Dell, HPE, and Cisco on top of booming cloud IT infrastructure market

25 Jun 18

The global cloud infrastructure market is maintaining its double digit growth with revenues exceeding original expectations.

According to the International Data Corporation (IDC), vendor revenue from sales of infrastructure products – server, storage, and Ethernet switch – for cloud IT in both public and private cloud grew 45.5 percent year over year in the first quarter of 2018, reaching a whopping US$12.9 billion.

In light of this, IDC has escalated its forecast for total spending on cloud infrastructure in 2018 to $57.2 billion with year on year growth reaching 21.3 percent.

Over the past three years public cloud infrastructure quarterly revenue has more than doubled to $9 billion in the first quarter of 2018, representing a 55.8 percent year on year growth. Private cloud’s revenue was slightly more modest with revenue reaching $3.9 billion for an annual increase of 26.5 percent.

The combined revenues of public and private cloud now make up for 46.1 percent of the total worldwide IT infrastructure spending, up from 41.8 percent a year ago.

While growth in the traditional (non-cloud) IT infrastructure has been generally declining over the past several years, revenue still grew 22 percent from a year ago and at a total value of $15.1 bullion in the first quarter of 2018, it still represents 53.9 percent of total worldwide IT infrastructure spending.

IDC infrastructure platforms and technologies research director Kuba Stolarski says hyperscale data center expansion and refreshes continue to drive overall cloud infrastructure growth.

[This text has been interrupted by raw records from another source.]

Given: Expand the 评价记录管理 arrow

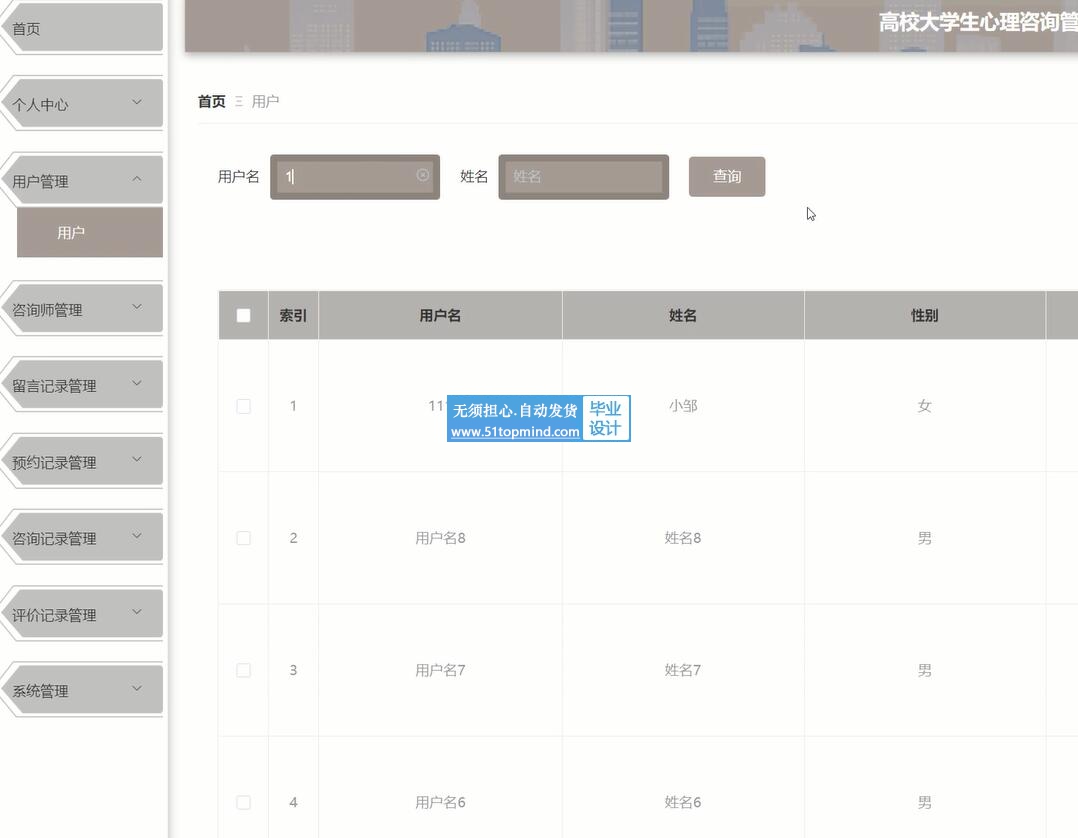Looking at the screenshot, I should tap(137, 613).
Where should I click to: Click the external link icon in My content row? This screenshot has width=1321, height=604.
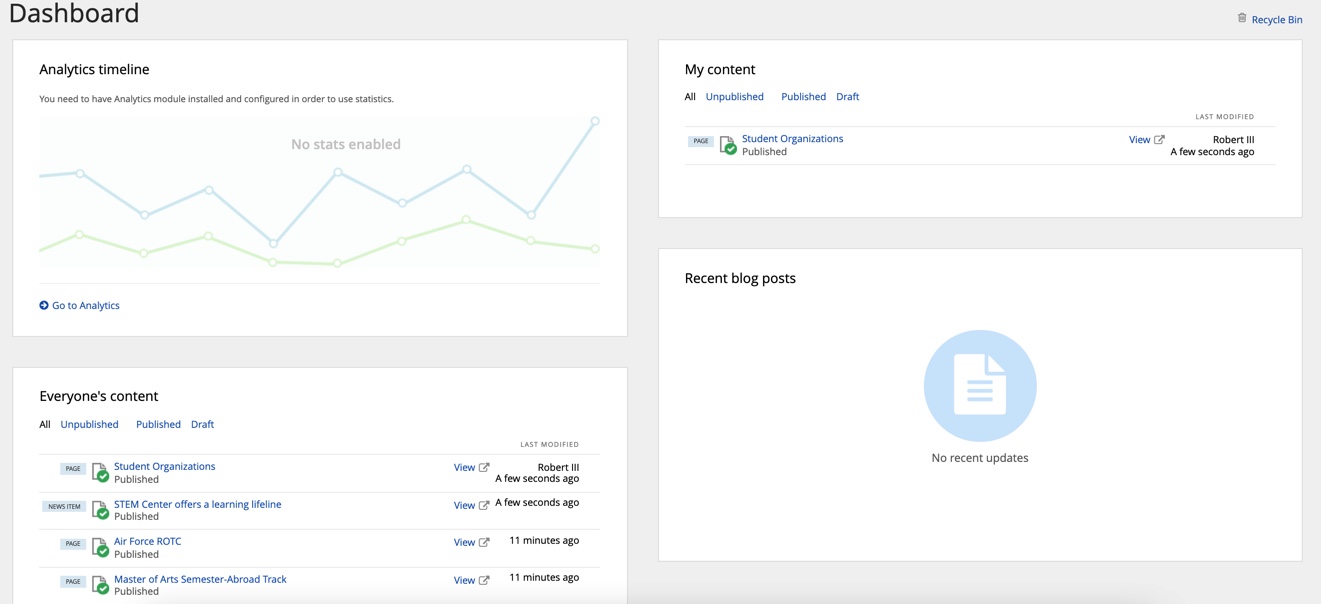click(1159, 139)
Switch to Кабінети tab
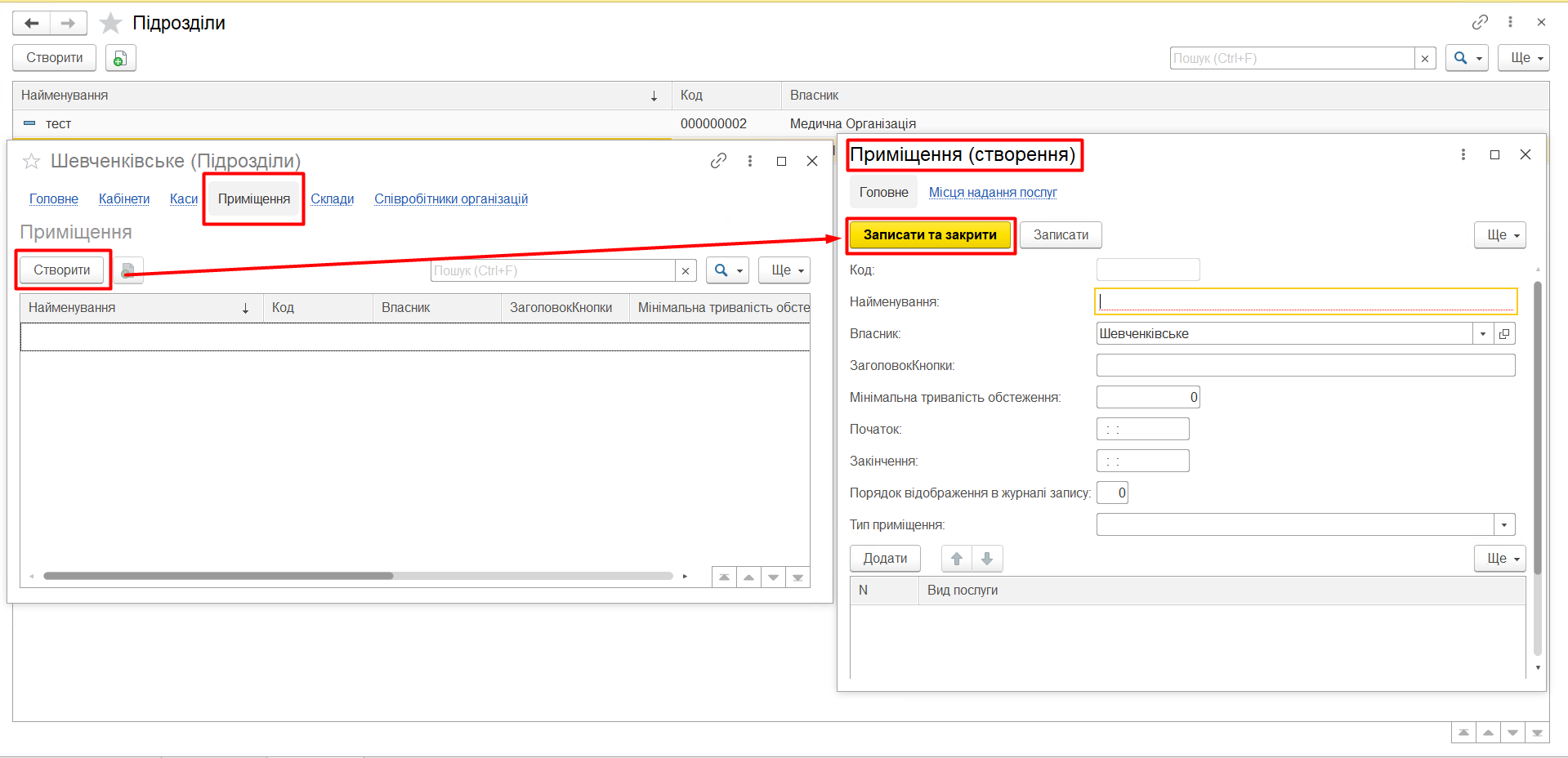The width and height of the screenshot is (1568, 758). [124, 198]
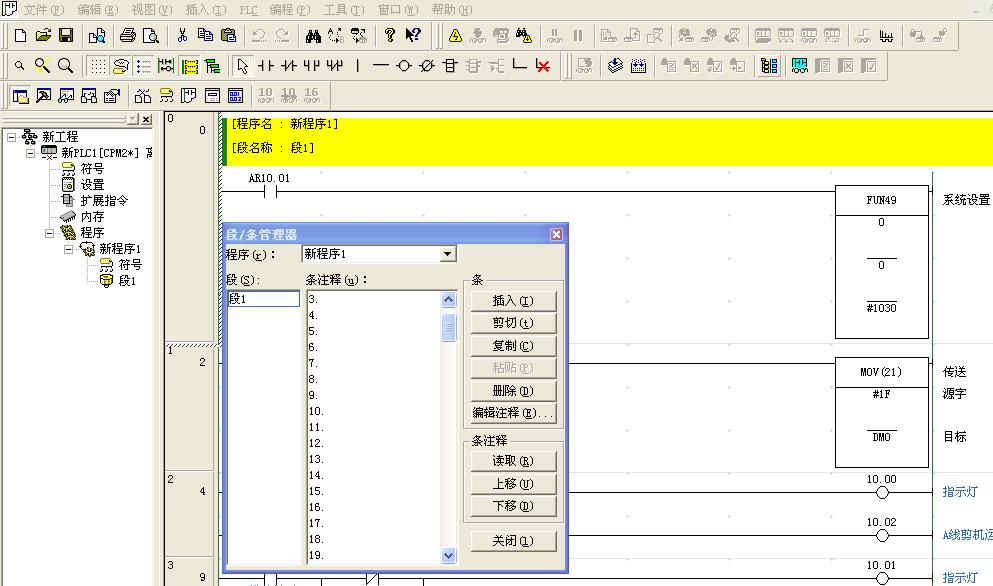Save the project with the floppy icon
This screenshot has width=993, height=586.
[66, 36]
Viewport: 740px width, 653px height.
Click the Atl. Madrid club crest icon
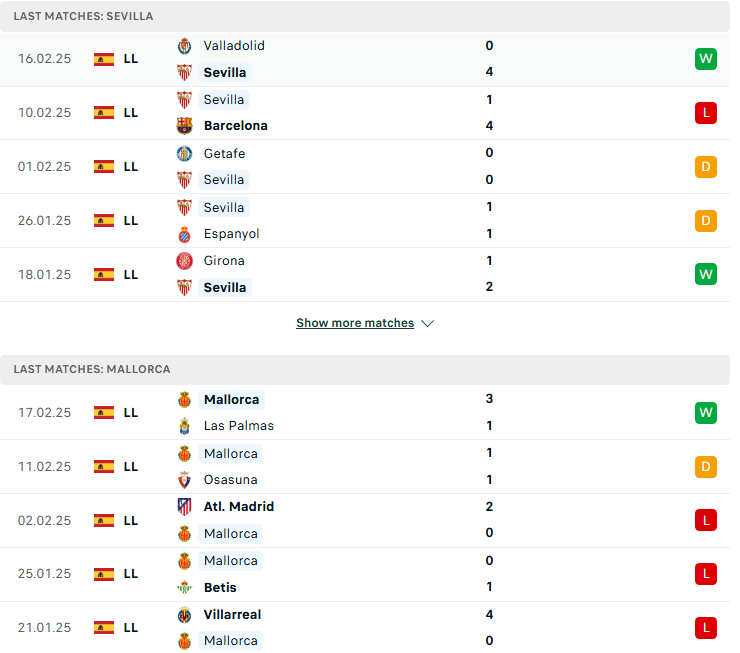click(x=185, y=507)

"While all infrastructure segments continued their strong growth, public cloud has been growing the most. IDC expects this trend to continue through the end of 2018. Digital transformation initiatives such as edge computing and machine learning have been bringing new enterprise workloads into the cloud, driving up the demand for higher density configurations of cores, memory, and storage,” says Stolarski.

“As systems technology continues to evolve towards pooled resources and composable infrastructure, the emergence of these next-generation workloads will drive net new growth beyond traditional enterprise workloads."

Over the first quarter of 2018 every single region around the world experience double digit growth in their respective cloud IT infrastructure markets. Asia Pacific (excluding Japan) grew the fastest with a staggering 74.7 percent year on year growth. Next up was the USA with 43.6 percent, Middle East & Africa (MEA) with 42.3 percent, Central and Eastern Europe (CEE) with 39.2 percent, Latin America with 37.7 percent, Canada with 29.4 percent, Western Europe with 26.1 percent, and Japan with 15 percent.

According to IDC, of the $57.2 billion in cloud IT infrastructure spend forecast for 2018, public cloud will dominate with 67 percent of the total, growing at an annual rate of 23.6 percent while private cloud will grow at 16.7 percent.

Worldwide spending on traditional non-cloud IT infrastructure is expected to grow by just 4.2 percent in 2018 as enterprises continue to refresh their infrastructure.

Traditional IT infrastructure will account for 54 percent of total end user spending on IT infrastructure products, down from 57.8 percent in 2017, a decelerating share loss as compared to the previous four years.

Long-term, IDC expects spending on cloud IT infrastructure to grow at a five-year compound annual growth rate (CAGR) of 10.5 percent, reaching $77.7 billion in 2022 and accounting for 55.4 percent of total IT infrastructure spend.

Public cloud data centers will account for 64.7 percent of this amount while growing at a 10.2 percent CAGR, while spending on private cloud infrastructure will grow at a CAGR of 11.1 percent.